Each batch will keep a shader unit busy for some while (probably at least a few hundred cycles!). But that’s no problem, because we got plenty of them – just pick a different unit to execute each batch! Presto parallelism. We’ll eventually get the results back. At which point we can use the saved cache tags and the original index buffer data to assemble primitives to be sent down the pipeline (this is what “primitive assembly” does, which I’ll cover in the later part).

By the way, when I say “get the results back”, what does that mean? Where do they end up? There’s two major choices: 1. specialized buffers or 2. some general cache/scratchpad memory. It used to be 1), with a fixed organization designed around vertex data (with space for 16 float4 vectors of attributes per vertex and so on), but lately GPUs seem to be moving towards 2), i.e. “just memory”. It’s more flexible, and has the distinct advantage that you can use this memory for other shader stages, whereas things like specialized vertex caches are fairly useless for the pixel shading or compute pipeline, to give just one example.

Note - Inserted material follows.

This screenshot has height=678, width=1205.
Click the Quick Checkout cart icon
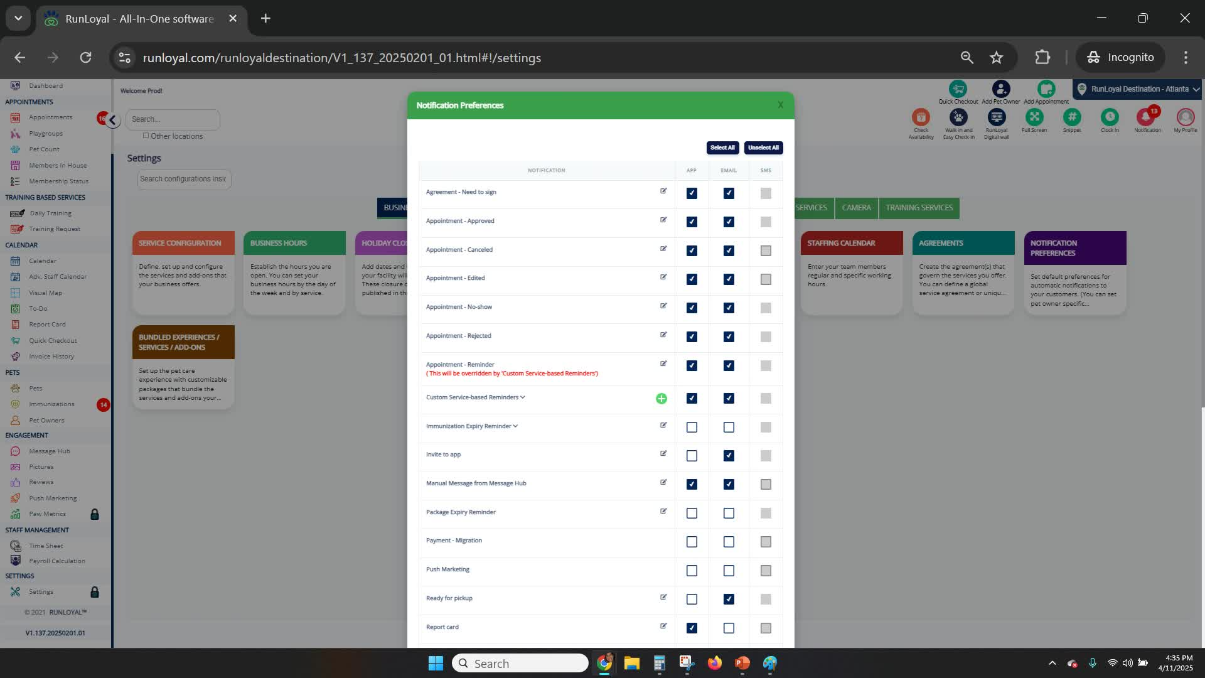pos(958,89)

Update: And here’s a picture(see below) of the vertex shading dataflow as described so far.

photo 1

Shader Unit internals

Short versions: It’s pretty much what you’d expect from looking at disassembled HLSL compiler output (fxc /dumpbin is your friend!). Guess what, it’s just processors that are really good at running that kind of code, and the way that kind of thing is done in hardware is building something that eats something fairly close to shader bytecode, in spirit anyway. And unlike the stuff that I’ve been talking about so far, it’s fairly well documented too – if you’re interested, just check out conference presentations from AMD and NVidia or read the documentation for the CUDA/Stream SDKs.

Anyway, here’s the executive summary: fast ALU mostly built around a FMAC (Floating Multiply-ACcumulate) unit, some HW support for (at least) reciprocal, reciprocal square root, log2, exp2, sin, cos, optimized for high throughput and high density not low latency, running a high number of threads to cover said latency, fairly small number of registers per thread (since you’re running so many of them!), very good at executing straight-line code, bad at branches (especially if they’re not coherent).

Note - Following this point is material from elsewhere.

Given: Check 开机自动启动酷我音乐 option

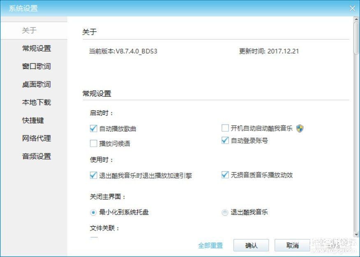Looking at the screenshot, I should (225, 128).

All that is common to pretty much all implementations. There’s some differences, too; AMD hardware used to stick directly with the 4-wide SIMD implied by the HLSL/GLSL and shader bytecode (even though they seem to be moving away from that lately), while NVidia decided to rather turn the 4-way SIMD into scalar instructions a while back. Again though, all that’s on the Web already!

What’s interesting to note though is the differences between the various shader stages. The short version is that really are rather few of them; for example, all the arithmetic and logic instructions are exactly the same across all stages. Some constructs (like derivative instructions and interpolated attributes in pixel shaders) only exist in some stages; but mostly, the differences are just what kind (and format) of data are passed in and out.

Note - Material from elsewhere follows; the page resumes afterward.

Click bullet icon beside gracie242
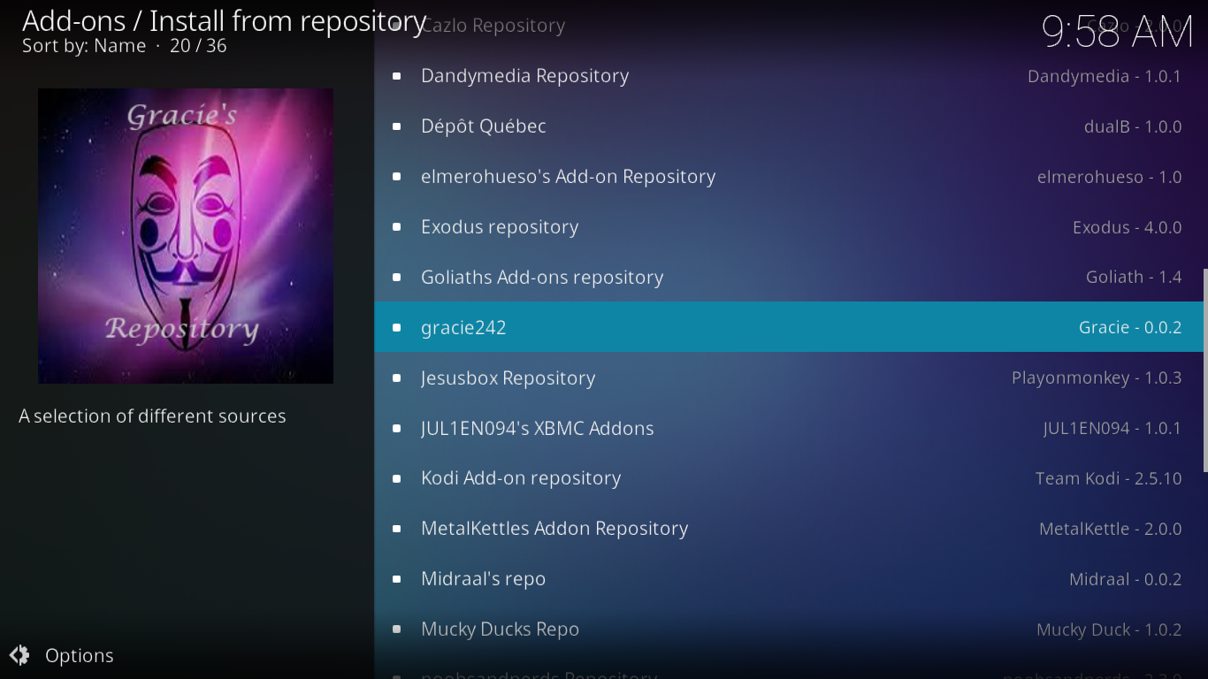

There’s one special bit related to shaders though that’s a big enough subject to deserve a part on its own. That bit is texture sampling (and texture units). Which, it turns out, will be our topic next time! See you then.

Closing remarks

Again, I repeat my disclaimer from the “Vertex Caching and Shading” section: Part of that is conjecture on my part, so take it with a grain of salt. Or maybe a pound. I don’t know.

I’m also not going into any detail on how scratch/cache memory is managed; the buffer sizes depend (primarily) on the size of batches you process and the number of vertex output attributes you expect. Buffer sizing and management is really important for performance, but I can’t meaningfully explain it here, nor do I want to; while interesting, this stuff is very specific to whatever hardware you’re talking about, and not really very insightful.